Since I recently started digging around for old photos and have given a lot of thought to how things used to be when I was a lot heavier, I find myself wondering why some of the scary moments I had in my past weren't enough to get me off my duff and do something about it.
Although my weight admittedly fluctuated a bit, it mostly stayed in the 250-280 range most of my adult life. But I did gain a lot when I moved in with my ex-boyfriend in my mid-twenties. I was at my highest back in 2004, when I had gone all the way up to the 360 range. And it really didn't help that I was a smoker and turning into an alcoholic . . .
It's easy to avoid the doctor when you weigh well over 300 pounds, as it seems all you ever hear is how you need to lose weight. And you know you do; I guess you just don't want to have it pounded into your head and be nagged and judged? My mother was obese and very sickly; only in her fifties when she died. Far too young. I was only 19 when that happened . . . did I want that to happen to me too?
I had a rather weak bladder even when I was a kid, but when I had gotten to my highest weight? I got a really bad case of overactive bladder. When I had to go, I had to go now.
Not only was I too embarrassed to go to the doctor about it, I was afraid I wouldn't be able to afford any treatment for it regardless. It's a really bad position to be in and made working difficult.
There was a day where I was driving to the store after work. I remember feeling a little light-headed during the day but thought little of it until I felt myself beginning to pass out behind the wheel! I came to as I started to pull over, rested my head for a moment, but then seemed fine and continued driving.
Was I crazy to not get checked after that or what?
I thought I'd outgrown my childhood asthma, but it came back with a vengeance at the time. Crazy how I didn't make a connection between that and the weight I'd gained. I ended up in the emergency room over it a few times.
So which of the above made me decide that I really
needed to lose weight? None actually . . . sadly enough, it was a day when I went shopping with my best friend at the time. We'd hit Fashion Bug. As we walked around the store, I made the realization that none of the jeans there would fit me. I ran off to another store and hid in the bathroom, unable to stop crying. Just . . . how on earth did I let myself get in that position? And I still wonder why that moment, of all moments, was the one that woke me up.

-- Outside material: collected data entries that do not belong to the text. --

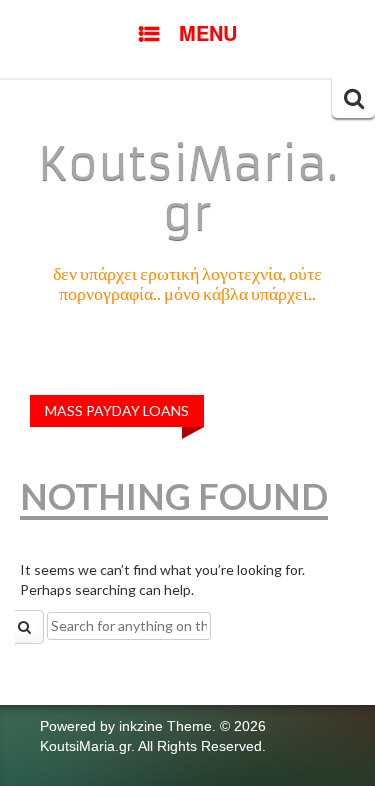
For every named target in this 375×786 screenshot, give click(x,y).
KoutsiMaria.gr (188, 189)
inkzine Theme (165, 726)
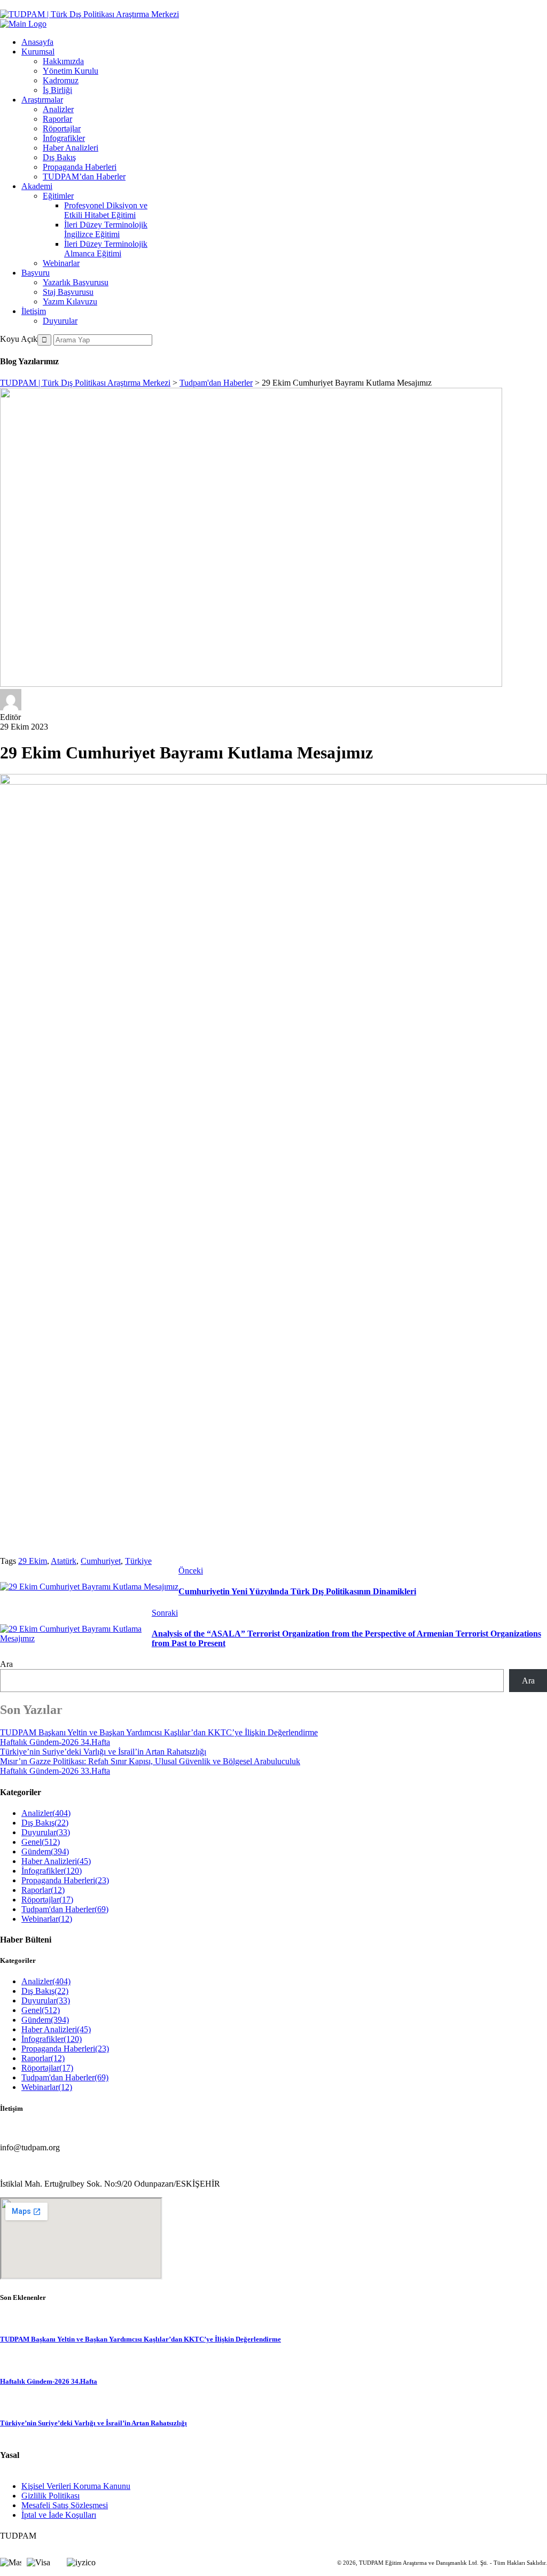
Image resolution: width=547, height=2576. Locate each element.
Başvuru (35, 272)
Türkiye (138, 1560)
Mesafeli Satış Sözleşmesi (64, 2505)
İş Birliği (57, 90)
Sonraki (165, 1612)
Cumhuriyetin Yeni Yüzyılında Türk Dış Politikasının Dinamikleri (297, 1591)
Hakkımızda (63, 61)
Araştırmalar (42, 99)
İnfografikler (64, 138)
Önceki (190, 1570)
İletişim (33, 311)
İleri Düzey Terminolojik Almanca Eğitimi (105, 248)
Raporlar (57, 118)
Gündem (45, 1851)
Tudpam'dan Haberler (64, 1909)
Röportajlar (62, 128)
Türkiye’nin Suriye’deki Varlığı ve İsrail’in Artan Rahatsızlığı (103, 1751)
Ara (6, 1664)
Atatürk (63, 1560)
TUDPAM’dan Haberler (84, 176)
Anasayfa (37, 41)
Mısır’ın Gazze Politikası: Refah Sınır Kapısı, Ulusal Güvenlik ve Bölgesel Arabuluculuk (150, 1761)
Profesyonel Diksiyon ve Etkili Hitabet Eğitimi (105, 210)
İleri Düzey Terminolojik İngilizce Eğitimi (105, 229)
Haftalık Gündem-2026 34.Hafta (55, 1742)
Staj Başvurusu (68, 291)
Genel (40, 1841)
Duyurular (60, 320)
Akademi (36, 186)
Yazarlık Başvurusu (75, 282)
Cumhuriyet (101, 1560)
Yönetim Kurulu (70, 70)
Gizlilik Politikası (50, 2495)
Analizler (58, 109)
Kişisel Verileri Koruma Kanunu (75, 2486)
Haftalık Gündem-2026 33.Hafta (55, 1770)
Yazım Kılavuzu (70, 301)
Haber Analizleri (70, 147)
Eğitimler (58, 195)
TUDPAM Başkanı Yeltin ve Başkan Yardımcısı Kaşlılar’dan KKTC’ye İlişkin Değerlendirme (159, 1732)
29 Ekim (32, 1560)
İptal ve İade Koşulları (58, 2514)
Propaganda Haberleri (79, 166)
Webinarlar (61, 263)
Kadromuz (61, 80)
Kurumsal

I knew I'd been severely depressed. I was trying so hard to make a bad relationship work, and had recently moved out of my dad's house, whom I soon found out was dying of pancreatic cancer. So much of that era is a blur now, but I recall we ordered a lot of deep-fried take-out that we really couldn't afford, and I often treated myself to all sorts of treats and snacks. Heh, and I knew better. I knew all about eating right and exercising, but I felt out of control for whatever reason.

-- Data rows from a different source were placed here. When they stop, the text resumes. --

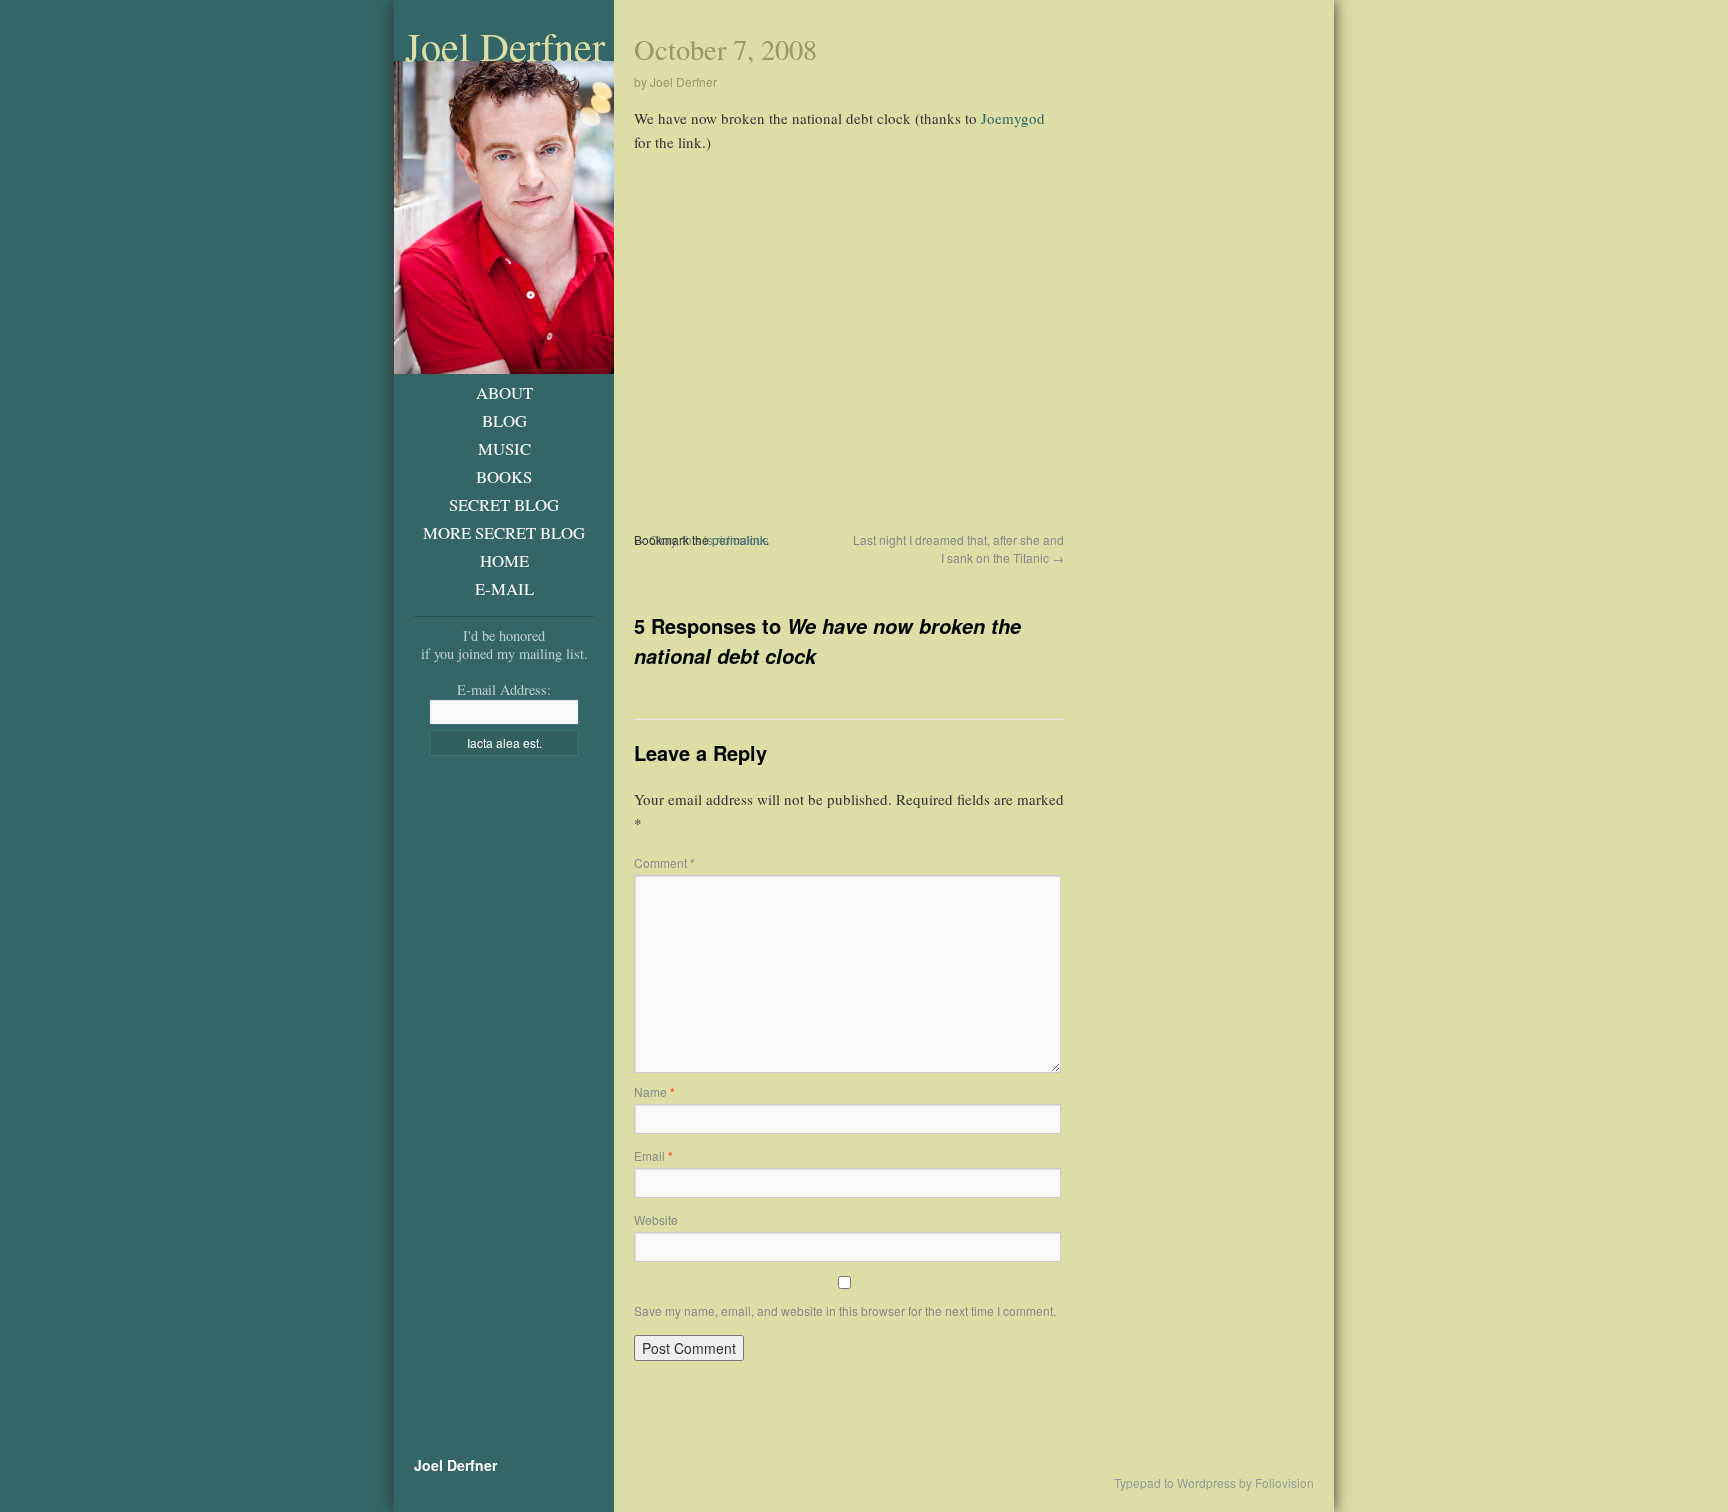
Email (653, 1155)
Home (504, 560)
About (504, 392)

So I put my foot down and got rid of the junk in the house. I picked up fresh fruits and veggies, said no to the soda and other simple carbs, took advantage of the free YMCA membership I had at the time, and got into the groove. Which caused a lot of arguing between my ex and I. I didn't try to force anything on him, but he got awfully defensive over the way he ate, to the point he tried to force his way of eating on me! I'd be in the middle of fixing up a nice salad when he'd make a Burger King run and shove a greasy sandwich in my face, then get angry at me for turning it down. I really don't know why I put up with that for so long . . . and I don't remember how or why I finally caved in and gave up on myself again.
Luckily when I stopped dieting that time I was able to lose a bit more and at least maintain the loss, unlike the other two times in my life I lost a significant amount and gained every bit back (and then some). And luckily it was enough to put the health problems I'd developed into submission. No more bladder issues, no more random light-headedness or blacking out, and no more asthma. Oh and eventually . . . no more ex-boyfriend either.
I also quit smoking and stopped drinking at that point.
It took me a long time to reach this point of wanting to be healthier again. At least, wanting it badly enough to do something about it. The past couple of years were rough for me. Not really an excuse, mind you . . . I knew better all along, but think I had a mental break-down after living in poverty and struggling to turn everything around, and even after things got better I really wasn't ready to start living again. Luckily I managed to wake up again in the past few months.
I'm not really sure what the point of my post is here, I guess I needed to ramble and vent a bit. Life's a lot better these days, and it's amazing the difference the weight loss has made as well as a more positive attitude.
I know there will always be scary moments, but I also know that making my health a priority will take care of a lot of worries. Just how much better can my health and state of mind get as I keep losing? I can't wait to find out.